Citing higher costs for everything from utilities to employee benefits and the need to boost staffing in key areas, Bernalillo County management has proposed a 6.5% budget increase for the next fiscal year.
If approved, the county’s general fund spending would grow to $398.4 million for the budget year that begins July 1.
County staff outlined the rationale during a hearing before the county commission Thursday morning.
“Just like we as consumers experience (higher expenses), so does the county — fuel costs, materials, supplies, utilities, the cost of vehicles,” Deputy County Manager for Finance Shirley Ragin told Commissioners Barbara Baca, Eric Olivas and Walt Benson. (Commissioners Adriann Barboa and Steven Michael Quezada did not attend.)
The county is experiencing a 4.9% hike in what it pays for employee health insurance, she said, and salary rates are also rising. The county this year boosted pay for many jobs based on a classification and compensation study — the average was about 5-6%, Ragin said — though it is not currently planning an across-the-board increase for its workforce in FY 2024. Ragin said the county may still be able to afford a cost-of-living adjustment, but is awaiting the outcome of some bills in the state legislative session, which ends March 18, that could affect county finances.
Under the fiscal year 2024 budget proposal — which the commission is scheduled to vote on next month — jail operations remain the county’s single largest expense at $69.5 million, or about 17.4%, of the entire general fund. That’s actually a slight decrease over present MDC spending, which County Manager Julie Morgas Baca attributed to the warden’s decision to use inmates, rather than contractors, for some jail maintenance.
The Sheriff’s Office also accounts for a large share of general fund appropriations — 14% — though its proposed $56.6 million allocation is only about 1.2% more than present levels.
The county budget would expand faster in several other areas, including:
- Fire Rescue, which would increase by 12.2%, in part to add five new positions. Greg Perez, fire chief and deputy county manager, said the department has historically taken firefighters out of the field to handle administrative positions and he wants to restore “balance” by getting more positions in the field.
- Public Works Division, which would spend 9.7% more. Managing 181 buildings and over 1,500 vehicles has become increasingly expensive, with Deputy County Manager Elias Archuleta saying fuel costs are up 90%, the county’s natural gas bill has soared in recent months and the cost of new building construction is now about $800 per square foot, more than double what it was just four years ago. The county would also use some of the increase to add two jobs for cleaning and maintaining outside county facilities, including the Downtown headquarters.

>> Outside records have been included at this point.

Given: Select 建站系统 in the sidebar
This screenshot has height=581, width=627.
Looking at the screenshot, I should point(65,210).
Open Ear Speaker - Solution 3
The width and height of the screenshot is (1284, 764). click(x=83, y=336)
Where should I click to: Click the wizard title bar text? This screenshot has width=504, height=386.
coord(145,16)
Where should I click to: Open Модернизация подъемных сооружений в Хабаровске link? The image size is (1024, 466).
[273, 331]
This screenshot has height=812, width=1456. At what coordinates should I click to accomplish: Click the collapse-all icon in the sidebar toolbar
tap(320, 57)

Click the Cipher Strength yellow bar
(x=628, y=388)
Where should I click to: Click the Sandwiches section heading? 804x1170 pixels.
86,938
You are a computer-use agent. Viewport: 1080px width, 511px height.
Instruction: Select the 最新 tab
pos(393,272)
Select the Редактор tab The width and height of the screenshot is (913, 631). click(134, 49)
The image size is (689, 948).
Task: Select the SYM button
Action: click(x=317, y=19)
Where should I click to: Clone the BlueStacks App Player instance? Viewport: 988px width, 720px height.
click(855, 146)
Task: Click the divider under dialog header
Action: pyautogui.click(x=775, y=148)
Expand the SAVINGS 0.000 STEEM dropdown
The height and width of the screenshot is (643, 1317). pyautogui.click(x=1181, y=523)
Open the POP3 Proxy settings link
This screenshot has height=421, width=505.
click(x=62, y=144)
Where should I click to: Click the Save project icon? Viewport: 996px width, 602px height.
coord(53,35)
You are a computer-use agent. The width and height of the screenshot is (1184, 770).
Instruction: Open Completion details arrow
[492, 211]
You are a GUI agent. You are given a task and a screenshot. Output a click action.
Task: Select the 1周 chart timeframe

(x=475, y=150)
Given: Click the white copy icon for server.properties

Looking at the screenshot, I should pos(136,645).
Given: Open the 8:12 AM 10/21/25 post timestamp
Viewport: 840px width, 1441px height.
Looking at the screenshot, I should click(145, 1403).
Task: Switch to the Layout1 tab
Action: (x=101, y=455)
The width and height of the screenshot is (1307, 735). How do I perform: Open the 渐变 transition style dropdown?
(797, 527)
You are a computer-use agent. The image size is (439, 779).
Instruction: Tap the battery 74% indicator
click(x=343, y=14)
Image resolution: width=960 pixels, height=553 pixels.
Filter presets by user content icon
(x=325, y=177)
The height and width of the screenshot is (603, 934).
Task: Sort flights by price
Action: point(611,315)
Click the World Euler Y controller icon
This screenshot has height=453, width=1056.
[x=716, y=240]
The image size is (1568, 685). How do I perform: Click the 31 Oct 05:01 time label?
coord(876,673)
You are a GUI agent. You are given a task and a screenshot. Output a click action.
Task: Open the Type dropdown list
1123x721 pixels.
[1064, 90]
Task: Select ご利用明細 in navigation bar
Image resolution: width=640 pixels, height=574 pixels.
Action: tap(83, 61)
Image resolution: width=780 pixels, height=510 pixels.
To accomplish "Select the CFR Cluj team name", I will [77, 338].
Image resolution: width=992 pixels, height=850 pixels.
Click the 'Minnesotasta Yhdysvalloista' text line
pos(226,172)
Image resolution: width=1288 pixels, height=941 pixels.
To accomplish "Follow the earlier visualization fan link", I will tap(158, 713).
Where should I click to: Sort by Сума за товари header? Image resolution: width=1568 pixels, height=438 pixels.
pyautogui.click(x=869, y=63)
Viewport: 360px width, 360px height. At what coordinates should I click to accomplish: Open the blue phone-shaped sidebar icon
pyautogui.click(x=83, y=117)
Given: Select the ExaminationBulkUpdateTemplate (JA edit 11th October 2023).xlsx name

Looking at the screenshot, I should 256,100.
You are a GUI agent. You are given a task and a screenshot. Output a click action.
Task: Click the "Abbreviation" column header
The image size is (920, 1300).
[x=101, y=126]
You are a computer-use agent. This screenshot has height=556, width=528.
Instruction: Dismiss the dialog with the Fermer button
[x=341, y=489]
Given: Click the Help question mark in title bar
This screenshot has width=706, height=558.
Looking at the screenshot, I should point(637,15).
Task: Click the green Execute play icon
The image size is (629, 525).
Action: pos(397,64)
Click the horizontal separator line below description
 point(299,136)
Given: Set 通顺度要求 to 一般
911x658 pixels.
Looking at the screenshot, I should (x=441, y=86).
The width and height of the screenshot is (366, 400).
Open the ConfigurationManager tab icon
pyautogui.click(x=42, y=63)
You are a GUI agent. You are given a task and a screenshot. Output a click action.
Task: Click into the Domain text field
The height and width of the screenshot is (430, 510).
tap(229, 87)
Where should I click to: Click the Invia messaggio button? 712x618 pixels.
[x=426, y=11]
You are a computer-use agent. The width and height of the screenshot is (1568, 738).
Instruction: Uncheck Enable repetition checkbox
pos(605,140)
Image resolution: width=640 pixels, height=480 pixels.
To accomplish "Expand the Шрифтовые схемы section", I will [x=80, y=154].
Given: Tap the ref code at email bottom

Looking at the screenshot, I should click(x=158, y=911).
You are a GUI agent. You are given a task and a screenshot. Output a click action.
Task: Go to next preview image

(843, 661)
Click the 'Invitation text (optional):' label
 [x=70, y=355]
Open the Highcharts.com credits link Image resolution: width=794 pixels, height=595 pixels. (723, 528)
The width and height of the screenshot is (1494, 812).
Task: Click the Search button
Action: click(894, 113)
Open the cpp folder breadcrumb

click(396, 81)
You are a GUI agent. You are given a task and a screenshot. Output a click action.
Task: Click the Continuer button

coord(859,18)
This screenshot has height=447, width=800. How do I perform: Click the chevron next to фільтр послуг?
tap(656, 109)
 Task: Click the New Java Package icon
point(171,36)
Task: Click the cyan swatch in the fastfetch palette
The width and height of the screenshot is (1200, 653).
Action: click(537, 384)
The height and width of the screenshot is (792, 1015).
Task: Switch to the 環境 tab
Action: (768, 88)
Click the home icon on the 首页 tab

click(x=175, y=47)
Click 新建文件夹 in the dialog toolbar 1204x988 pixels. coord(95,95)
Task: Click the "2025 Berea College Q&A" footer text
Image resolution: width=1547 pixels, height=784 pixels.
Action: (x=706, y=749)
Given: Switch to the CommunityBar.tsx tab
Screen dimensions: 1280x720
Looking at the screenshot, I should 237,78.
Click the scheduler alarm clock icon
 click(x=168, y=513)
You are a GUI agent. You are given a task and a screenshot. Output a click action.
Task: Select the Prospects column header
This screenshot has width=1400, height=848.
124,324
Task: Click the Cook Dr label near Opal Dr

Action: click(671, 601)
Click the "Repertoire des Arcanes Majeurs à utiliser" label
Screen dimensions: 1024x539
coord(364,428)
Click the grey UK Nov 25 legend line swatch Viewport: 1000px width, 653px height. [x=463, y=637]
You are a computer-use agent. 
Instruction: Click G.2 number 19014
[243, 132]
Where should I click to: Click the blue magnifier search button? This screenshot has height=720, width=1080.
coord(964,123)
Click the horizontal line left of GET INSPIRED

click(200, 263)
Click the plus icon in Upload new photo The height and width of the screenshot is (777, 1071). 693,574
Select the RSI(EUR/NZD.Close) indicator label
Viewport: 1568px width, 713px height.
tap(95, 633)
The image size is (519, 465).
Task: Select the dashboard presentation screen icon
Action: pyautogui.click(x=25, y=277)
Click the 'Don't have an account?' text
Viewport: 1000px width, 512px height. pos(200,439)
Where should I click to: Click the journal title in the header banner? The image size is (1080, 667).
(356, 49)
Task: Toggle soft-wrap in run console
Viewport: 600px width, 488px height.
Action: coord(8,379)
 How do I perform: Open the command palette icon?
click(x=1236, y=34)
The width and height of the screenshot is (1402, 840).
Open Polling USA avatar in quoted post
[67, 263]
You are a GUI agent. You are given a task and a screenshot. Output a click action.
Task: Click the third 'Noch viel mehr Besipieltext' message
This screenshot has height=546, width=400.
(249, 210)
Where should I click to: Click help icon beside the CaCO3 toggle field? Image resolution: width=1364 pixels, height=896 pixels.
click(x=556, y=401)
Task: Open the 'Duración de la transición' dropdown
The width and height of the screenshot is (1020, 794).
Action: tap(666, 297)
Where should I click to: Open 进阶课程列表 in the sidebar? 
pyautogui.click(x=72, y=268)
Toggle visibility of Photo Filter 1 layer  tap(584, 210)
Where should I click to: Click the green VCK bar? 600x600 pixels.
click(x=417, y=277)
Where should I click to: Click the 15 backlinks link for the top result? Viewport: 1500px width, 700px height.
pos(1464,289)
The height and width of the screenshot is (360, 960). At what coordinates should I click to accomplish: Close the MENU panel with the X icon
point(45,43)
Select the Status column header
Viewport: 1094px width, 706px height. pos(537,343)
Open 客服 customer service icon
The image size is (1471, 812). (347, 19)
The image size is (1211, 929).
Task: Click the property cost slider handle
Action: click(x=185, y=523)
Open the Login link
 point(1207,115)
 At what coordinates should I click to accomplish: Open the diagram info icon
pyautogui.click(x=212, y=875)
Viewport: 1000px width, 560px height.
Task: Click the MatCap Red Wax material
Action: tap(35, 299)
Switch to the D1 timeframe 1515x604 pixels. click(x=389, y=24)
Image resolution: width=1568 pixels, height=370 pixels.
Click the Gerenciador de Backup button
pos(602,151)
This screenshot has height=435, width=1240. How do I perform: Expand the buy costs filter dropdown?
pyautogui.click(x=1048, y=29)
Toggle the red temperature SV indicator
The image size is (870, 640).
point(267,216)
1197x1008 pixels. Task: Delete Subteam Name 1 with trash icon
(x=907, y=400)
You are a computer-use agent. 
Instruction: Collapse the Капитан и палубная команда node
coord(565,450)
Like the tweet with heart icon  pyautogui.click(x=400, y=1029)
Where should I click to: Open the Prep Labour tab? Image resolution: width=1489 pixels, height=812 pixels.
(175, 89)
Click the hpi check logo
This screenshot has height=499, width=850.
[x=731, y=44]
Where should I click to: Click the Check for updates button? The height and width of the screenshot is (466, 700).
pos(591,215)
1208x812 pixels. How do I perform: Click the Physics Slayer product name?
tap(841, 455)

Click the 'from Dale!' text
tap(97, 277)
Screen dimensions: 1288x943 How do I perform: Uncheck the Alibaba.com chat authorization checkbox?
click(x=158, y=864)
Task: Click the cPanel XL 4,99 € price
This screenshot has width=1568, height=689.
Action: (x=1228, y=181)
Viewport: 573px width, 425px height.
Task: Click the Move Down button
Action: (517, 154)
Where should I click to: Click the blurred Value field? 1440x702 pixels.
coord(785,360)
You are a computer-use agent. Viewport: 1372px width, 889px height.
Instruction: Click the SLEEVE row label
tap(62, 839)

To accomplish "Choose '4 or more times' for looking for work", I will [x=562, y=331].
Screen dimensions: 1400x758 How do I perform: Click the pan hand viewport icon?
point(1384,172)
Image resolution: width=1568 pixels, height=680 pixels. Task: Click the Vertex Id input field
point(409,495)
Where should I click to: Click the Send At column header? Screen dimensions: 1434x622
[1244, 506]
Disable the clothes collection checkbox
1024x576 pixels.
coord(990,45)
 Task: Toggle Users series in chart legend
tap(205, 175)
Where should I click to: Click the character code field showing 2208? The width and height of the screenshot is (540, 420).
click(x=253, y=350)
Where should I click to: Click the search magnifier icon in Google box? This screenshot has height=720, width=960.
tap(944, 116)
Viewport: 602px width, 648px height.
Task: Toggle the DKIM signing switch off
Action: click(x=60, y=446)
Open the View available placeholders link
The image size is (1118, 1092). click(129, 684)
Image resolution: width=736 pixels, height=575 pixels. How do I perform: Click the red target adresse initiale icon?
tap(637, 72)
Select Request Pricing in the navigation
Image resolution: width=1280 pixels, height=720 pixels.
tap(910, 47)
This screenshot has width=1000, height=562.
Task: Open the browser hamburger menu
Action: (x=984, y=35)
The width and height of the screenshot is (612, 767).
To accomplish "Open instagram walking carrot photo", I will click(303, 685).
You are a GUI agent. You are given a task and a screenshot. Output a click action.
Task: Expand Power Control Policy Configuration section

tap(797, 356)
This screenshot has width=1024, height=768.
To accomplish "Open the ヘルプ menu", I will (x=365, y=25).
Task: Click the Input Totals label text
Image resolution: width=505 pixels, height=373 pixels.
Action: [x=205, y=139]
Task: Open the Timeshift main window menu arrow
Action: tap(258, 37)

- Parks and Recreation, which would see its budget expand by 26.6%. That would include 12 new positions, mostly in parks maintenance and aquatics. Deputy County Manager Enrico Gradi said the county needs extra manpower to maintain the new artificial turf fields it is building at its Mesa del Sol complex — which are slated to open this fall — and the new swimming pool at the Raymond G. Sanchez Community Center, which should be open in about a year. He said the county is suddenly seeing a surge in new facilities after a few years of delays due to the pandemic, manpower and supply shortages. “I’ve never been here when we’ve had this many projects opening up at once,” Gradi said. “We’re pretty excited, but we’re also nervous and want to make sure we’re able to staff them appropriately.”